[[ Provided entries, beginning ]]

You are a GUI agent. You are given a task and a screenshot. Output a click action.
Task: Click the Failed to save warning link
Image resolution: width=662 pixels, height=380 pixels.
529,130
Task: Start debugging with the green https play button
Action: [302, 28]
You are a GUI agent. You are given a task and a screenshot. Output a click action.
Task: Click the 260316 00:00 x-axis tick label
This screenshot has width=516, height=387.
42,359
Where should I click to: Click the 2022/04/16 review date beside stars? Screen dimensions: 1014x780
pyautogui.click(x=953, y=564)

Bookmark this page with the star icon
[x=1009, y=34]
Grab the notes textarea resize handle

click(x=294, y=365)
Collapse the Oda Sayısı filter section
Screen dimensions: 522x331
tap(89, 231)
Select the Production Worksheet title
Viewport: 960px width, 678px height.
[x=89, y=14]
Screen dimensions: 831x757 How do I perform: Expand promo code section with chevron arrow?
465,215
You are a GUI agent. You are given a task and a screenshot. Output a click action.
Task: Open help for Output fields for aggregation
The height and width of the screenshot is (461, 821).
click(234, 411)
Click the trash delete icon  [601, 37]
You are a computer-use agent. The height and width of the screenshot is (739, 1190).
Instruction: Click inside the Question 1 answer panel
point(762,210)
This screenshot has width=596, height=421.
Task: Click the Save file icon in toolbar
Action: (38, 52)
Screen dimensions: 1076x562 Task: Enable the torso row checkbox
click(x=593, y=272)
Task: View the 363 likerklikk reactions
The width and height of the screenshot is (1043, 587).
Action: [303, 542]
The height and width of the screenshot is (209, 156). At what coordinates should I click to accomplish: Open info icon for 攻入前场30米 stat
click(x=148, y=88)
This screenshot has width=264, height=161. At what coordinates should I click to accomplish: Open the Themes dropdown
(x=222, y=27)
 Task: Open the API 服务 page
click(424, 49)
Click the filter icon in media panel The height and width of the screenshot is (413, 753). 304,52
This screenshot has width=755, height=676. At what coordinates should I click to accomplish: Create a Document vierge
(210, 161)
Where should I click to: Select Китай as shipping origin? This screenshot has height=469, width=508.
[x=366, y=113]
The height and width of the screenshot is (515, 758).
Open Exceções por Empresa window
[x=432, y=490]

[[ Provided entries, end ]]

▶ _Exercise brief_
Using the data above, restate every record word for word.

▶ _Answer to this task_
You are a GUI agent. You are given a task and a screenshot. Output a click action.
Task: Click the Failed to save warning link
Image resolution: width=662 pixels, height=380 pixels.
529,130
Task: Start debugging with the green https play button
Action: [302, 28]
You are a GUI agent. You are given a task and a screenshot. Output a click action.
Task: Click the 260316 00:00 x-axis tick label
This screenshot has width=516, height=387.
42,359
Where should I click to: Click the 2022/04/16 review date beside stars? Screen dimensions: 1014x780
pyautogui.click(x=953, y=564)

Bookmark this page with the star icon
[x=1009, y=34]
Grab the notes textarea resize handle

click(x=294, y=365)
Collapse the Oda Sayısı filter section
Screen dimensions: 522x331
tap(89, 231)
Select the Production Worksheet title
Viewport: 960px width, 678px height.
[x=89, y=14]
Screen dimensions: 831x757 How do I perform: Expand promo code section with chevron arrow?
465,215
You are a GUI agent. You are given a task and a screenshot. Output a click action.
Task: Open help for Output fields for aggregation
The height and width of the screenshot is (461, 821).
click(234, 411)
Click the trash delete icon  [601, 37]
You are a computer-use agent. The height and width of the screenshot is (739, 1190).
Instruction: Click inside the Question 1 answer panel
point(762,210)
This screenshot has width=596, height=421.
Task: Click the Save file icon in toolbar
Action: (38, 52)
Screen dimensions: 1076x562 Task: Enable the torso row checkbox
click(x=593, y=272)
Task: View the 363 likerklikk reactions
The width and height of the screenshot is (1043, 587).
Action: [303, 542]
The height and width of the screenshot is (209, 156). At what coordinates should I click to accomplish: Open info icon for 攻入前场30米 stat
click(x=148, y=88)
This screenshot has width=264, height=161. At what coordinates should I click to accomplish: Open the Themes dropdown
(x=222, y=27)
 Task: Open the API 服务 page
click(424, 49)
Click the filter icon in media panel The height and width of the screenshot is (413, 753). 304,52
This screenshot has width=755, height=676. At what coordinates should I click to accomplish: Create a Document vierge
(210, 161)
Where should I click to: Select Китай as shipping origin? This screenshot has height=469, width=508.
[x=366, y=113]
The height and width of the screenshot is (515, 758).
Open Exceções por Empresa window
[x=432, y=490]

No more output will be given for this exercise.